High-Precision Landmark Detection: A safe plan for the trajectory depends on correctly identifying the anatomical landmarks. In controlled studies, AI models demonstrated exceptional reliability. At a 3 mm distance threshold, Zhang et al. [14] utilized a modified U-Net and ResNet34 architecture that could automatically find the landmark on the lumbar vertebrae. It had a PCK of more than 93%. Additionally, the intraclass correlation coefficients (ICC) for seven parameters, including pedicle axial angle, screw path length, pedicle width, and interpedicular distance, were 0.82–0.98, supporting the clinician’s assessment.

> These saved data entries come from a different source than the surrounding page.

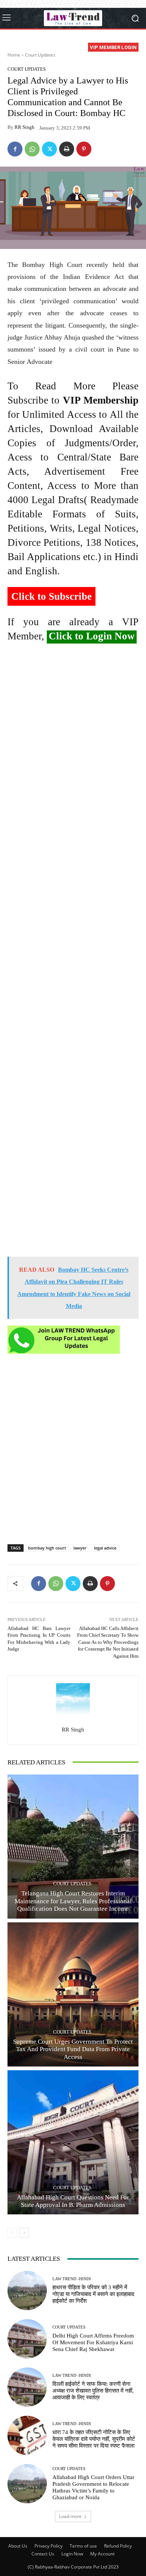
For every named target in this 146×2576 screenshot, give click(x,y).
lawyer (79, 1548)
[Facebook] (14, 149)
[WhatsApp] (32, 149)
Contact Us (42, 2554)
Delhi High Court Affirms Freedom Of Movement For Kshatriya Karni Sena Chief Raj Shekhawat (93, 2342)
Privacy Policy (48, 2546)
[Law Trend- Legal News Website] (73, 18)
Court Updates (40, 55)
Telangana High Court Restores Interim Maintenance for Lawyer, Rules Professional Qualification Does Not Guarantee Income (73, 1901)
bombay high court (47, 1548)
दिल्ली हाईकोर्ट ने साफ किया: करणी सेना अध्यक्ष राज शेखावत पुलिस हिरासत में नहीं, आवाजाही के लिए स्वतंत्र (93, 2390)
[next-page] (24, 2233)
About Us (17, 2546)
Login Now (72, 2554)
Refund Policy (118, 2546)
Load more (70, 2516)
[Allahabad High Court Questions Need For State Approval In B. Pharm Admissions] (73, 2142)
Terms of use (83, 2546)
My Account (102, 2554)
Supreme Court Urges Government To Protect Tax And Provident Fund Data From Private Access (73, 2049)
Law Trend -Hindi (71, 2279)
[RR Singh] (73, 1700)
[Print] (66, 149)
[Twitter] (49, 149)
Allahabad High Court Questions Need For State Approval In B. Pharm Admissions (73, 2201)
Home (13, 55)
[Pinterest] (83, 149)
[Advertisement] (73, 953)
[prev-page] (12, 2233)
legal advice (105, 1548)
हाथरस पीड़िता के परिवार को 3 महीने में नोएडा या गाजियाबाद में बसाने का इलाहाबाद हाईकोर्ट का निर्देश (93, 2294)
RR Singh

Screw and Implant Detection: AI can detect each pedicle screw implant, and its application is effective for spinal implant identification. Yang et al. reported a comparison of three AI models. They found the ResNet34 model, with ImageNet pre-trained weights and transfer learning, achieved 97.0% accuracy and a 96.7% recall for anteroposterior (AP) radiography, as well as a 98.7% accuracy and a 98.2% recall for lateral (Lat) radiography. Google AutoML demonstrated 91.4% precision and 87.4% recall for AP radiography, whereas Lat radiography showed 97.9% precision and 98.4% recall. In Apple Create ML, AP radiography demonstrated 76.0% precision and 73.0% recall, while Lat radiography revealed 89.0% precision and 87.0% recall [16].

Safety and Grading Validation: Several studies moved beyond simple detection to clinical safety verification. Siemionow et al. [12] used a CNN to grade screw placement, reporting that 100.0% of 208 samples were classified as Zdichavsky Grade [24] IA (no perforation), as shown in Fig. 3B. Similarly, under the Gertzbein-Robbins system, as shown in Fig. 3A, 99.0% (206/208) were Grade A.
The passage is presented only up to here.